Karnataka High Court
The Commissioner Of Central Excise, vs M/S Mahindra & Mahindra Ltd., on 16 April, 2018
Equivalent citations: AIRONLINE 2018 KAR 129
Bench: Ravi Malimath, S G Pandit
:1:
IN THE HIGH COURT OF KARNATAKA
DHARWAD BENCH
ON THE 16TH DAY OF APRIL, 2018
BEFORE
THE HON'BLE MR.JUSTICE RAVI MALIMATH
AND
THE HON'BLE MR.JUSTICE S.G.PANDIT
CEA No.220 of 2010
BETWEEN
THE COMMISSIONER OF CENTRAL EXCISE,
NO. 71, CLUB ROAD, BELGAUM.
... APPELLANT
(BY SRI.S.N.RAJENDRA, CGSC)
AND
M/S MAHINDRA & MAHINDRA LTD.,
TRACTOR DIVISION, SKID ASSEMBLY PLANT,
SL. NO. 117/A/1, SATTUR, DHARWAD.
DISTRICT DHARWAD.
... RESPONDENT
(RESPONDENT SERVED AND UNREPRESENTED)
THIS CEA IS FILED UNDER SECTION 35-G OF THE
CENTRAL EXCISE ACT, PRAYING THAT THE FINAL ORDER
NO.625 OF 2010 DATED 22.03.2010 PASSED BY THE
CESTAT BANGALORE PROUDCED AS ANNEXURE "D" MAY
KINDLY BE SET ASIDE AND ETC.,
THIS APPEAL COMING ON FOR FINAL HEARING,
THIS DAY, RAVI MALIMATH, J., DELIVERED THE
FOLLOWING:
:2:
JUDGMENT
This appeal is by the revenue challenging the final order passed by the Tribunal in setting aside the order of the Commissioner and the original adjudicating authority by reversing the same and allowing the appeal in terms of the judgment in the case of M/s.Slovak India Trading Co. Pvt. Ltd., vs. CCE, Bangalore reported in 2006 (205) ELT 956 (Tri.-Bang).

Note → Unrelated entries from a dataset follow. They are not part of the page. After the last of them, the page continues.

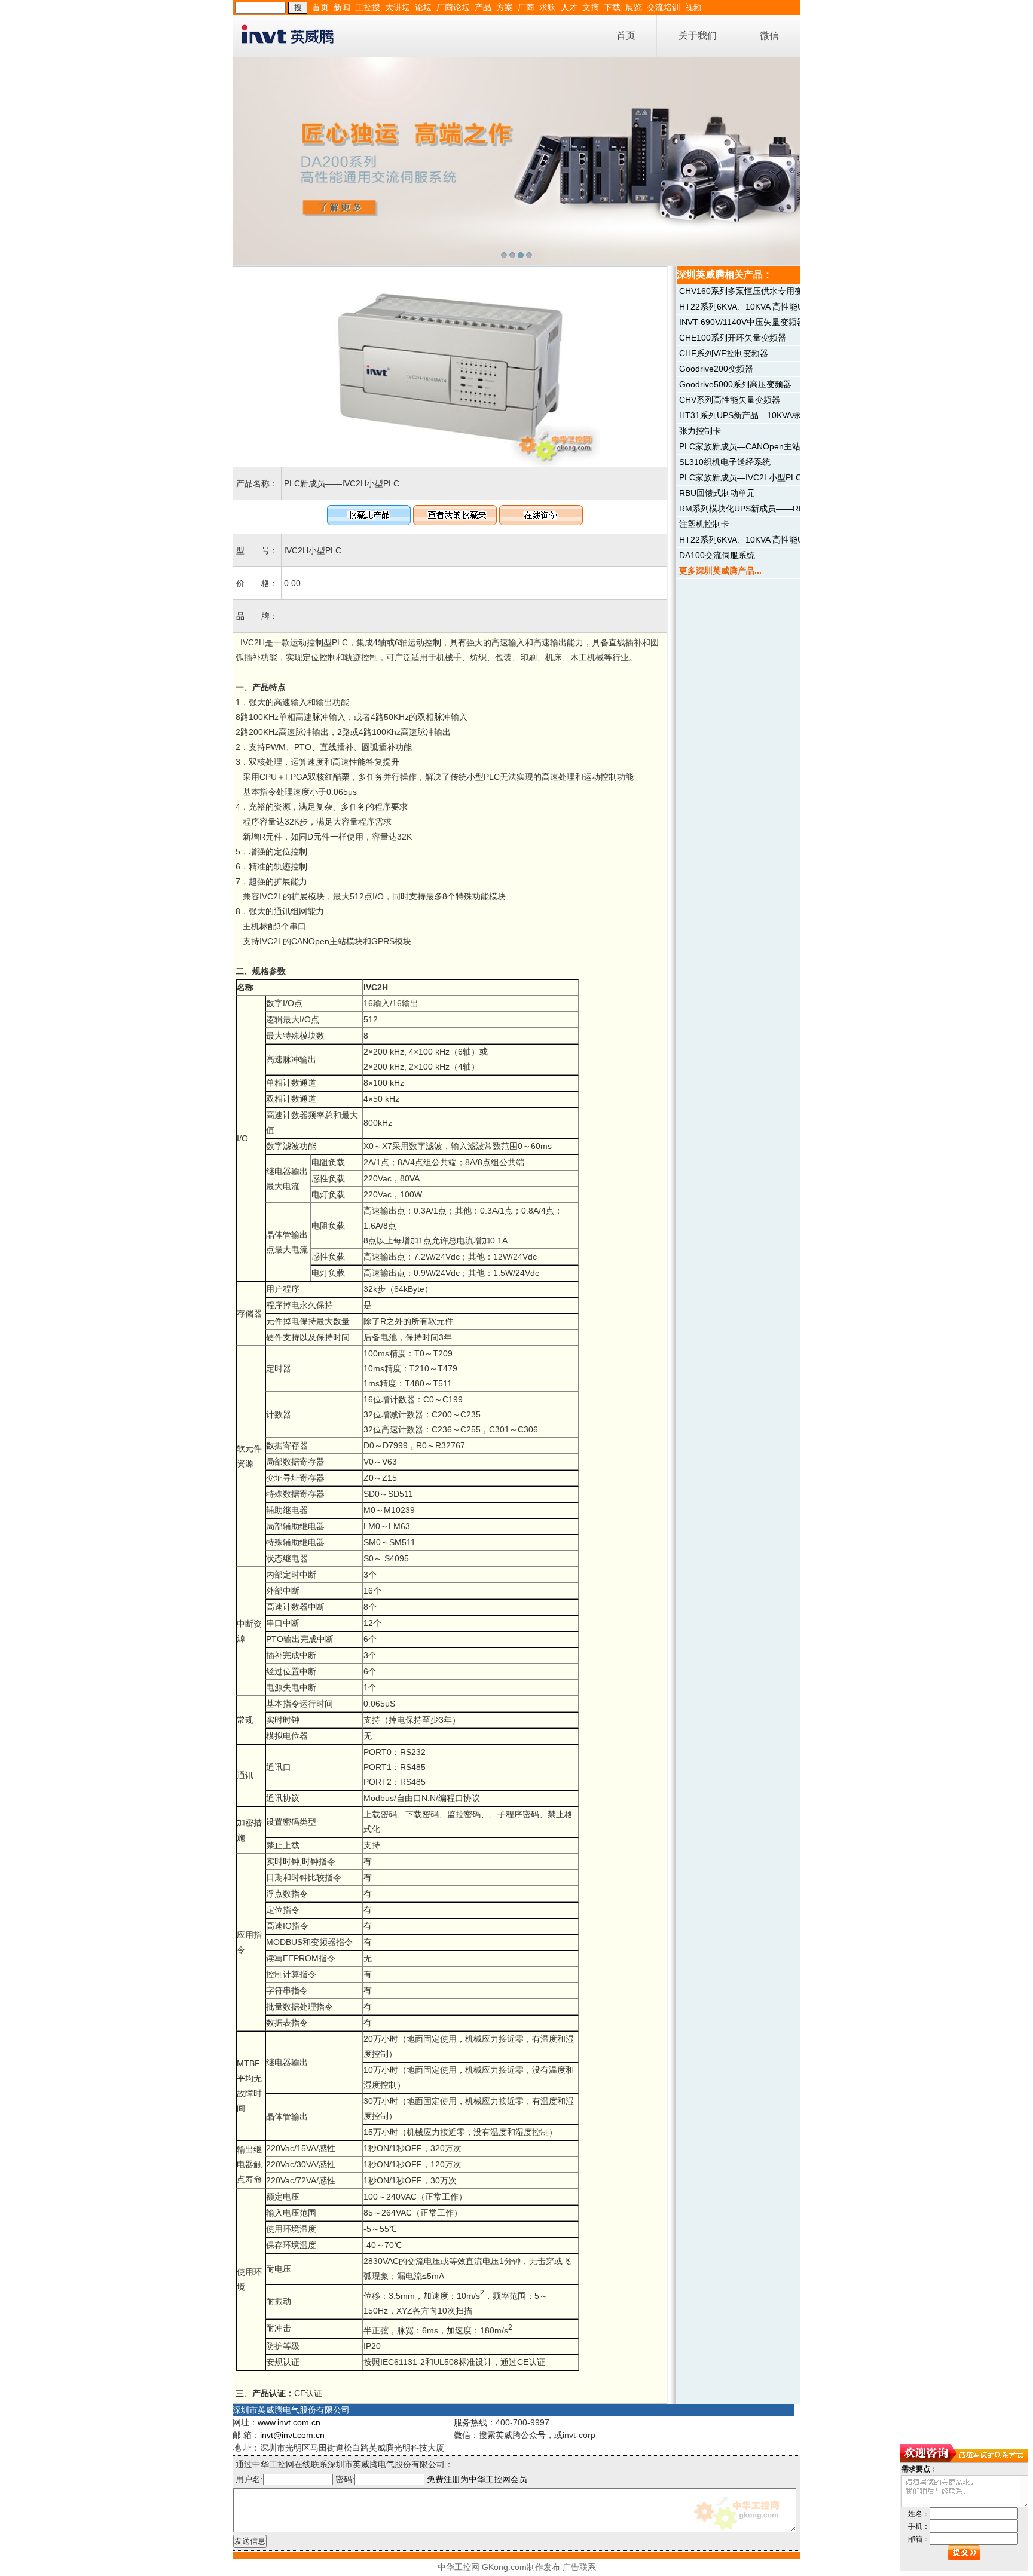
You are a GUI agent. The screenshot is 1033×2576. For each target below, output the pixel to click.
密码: (344, 2479)
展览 (633, 7)
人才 (569, 7)
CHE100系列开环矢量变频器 (732, 337)
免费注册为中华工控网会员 (477, 2479)
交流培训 (663, 7)
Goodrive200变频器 (716, 368)
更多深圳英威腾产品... (720, 570)
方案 (504, 7)
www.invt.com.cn (289, 2422)
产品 (483, 7)
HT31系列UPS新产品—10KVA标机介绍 (752, 415)
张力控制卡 (700, 431)
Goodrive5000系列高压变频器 (735, 384)
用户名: (249, 2479)
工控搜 (367, 7)
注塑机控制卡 (704, 524)
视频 (693, 7)
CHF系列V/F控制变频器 (723, 353)
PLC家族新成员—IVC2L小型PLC (740, 477)
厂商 (526, 7)
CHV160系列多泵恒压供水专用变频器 (749, 291)
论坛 (423, 7)
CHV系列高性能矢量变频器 (729, 400)
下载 (612, 7)
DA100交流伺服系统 (717, 555)
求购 (547, 7)
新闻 (342, 7)
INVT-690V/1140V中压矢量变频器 (742, 322)
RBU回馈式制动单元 (717, 493)
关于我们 (698, 35)
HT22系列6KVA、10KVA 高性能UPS (746, 306)
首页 (320, 7)
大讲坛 (397, 7)
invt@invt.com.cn (292, 2435)
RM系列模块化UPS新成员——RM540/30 (755, 508)
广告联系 (579, 2567)
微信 (769, 35)
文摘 (590, 7)
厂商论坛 (453, 7)
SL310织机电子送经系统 (725, 462)
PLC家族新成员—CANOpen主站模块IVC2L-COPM (774, 446)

2. The respondent is a manufacturer of tractors. In terms of the notification dated 08.07.2004, the goods manufactured by the respondent were exempted from payment of excise duty from 09.07.2004. The respondent had availed cenvat credit balance of Rs.15,77,730/- BED and Rs.466/- as cess, in all amounting to Rs.15,78,196/-. Since the cenvat credit could not be utilized he asked for a claim of refund on the ground that he has suspended the manufacturing operations from 01.08.2004. A show cause notice was issued to him as to why the refund claim should not be held to be ineligible. His reply was rejected. The adjudicating authority rejected the refund claim. The same was challenged before the Commissioner, :3: who rejected the same. Questioning both these orders, he approached the Tribunal. The Tribunal in terms of the impugned order held that he is entitled for the refund amount and accordingly set aside both the orders. Questioning the same, the revenue has filed this appeal.
3. By the order dated 07.03.2011, the appeal was admitted to consider the following substantial question of law:
"(i) Whether on facts and in the circumstances of the case, the Tribunal is justified in allowing the appeal of respondent holding that the judgment of this Court in the case of Union of India vs. Slovak India Trading Co. Pvt. Ltd., would apply to the facts and circumstances?"
4. In the aforesaid judgment, the Division Bench of this Court held that in view of the fact that there was no manufacture in the light of the closure of the company, Rule-5 of the Cenvat Credit Rules would not be available for the purpose of rejecting the claim for refund. Therefore, the order of the Tribunal was upheld. The said :4: order of the Division Bench of this Court was challenged by the revenue in SLP (CC) No.4761 of 2007, wherein by the order dated 02.03.2007 it was rejected. Therefore, the Tribunal relied on the said order. We do not find any ground to take a different view.
5. In view of the question of law already being answered in the aforesaid judgment, we answer the substantial question of law in favour of the assessee and against the revenue by holding that the Tribunal was justified in allowing the appeal of the respondent by following the judgment of this Court in the case of M/s.Slovak India Trding Co. Pvt. Ltd., vs. CCE, Bangalore reported in 2006 (205) ELT 956 (Tri.-Bang). The appeal is disposed off accordingly.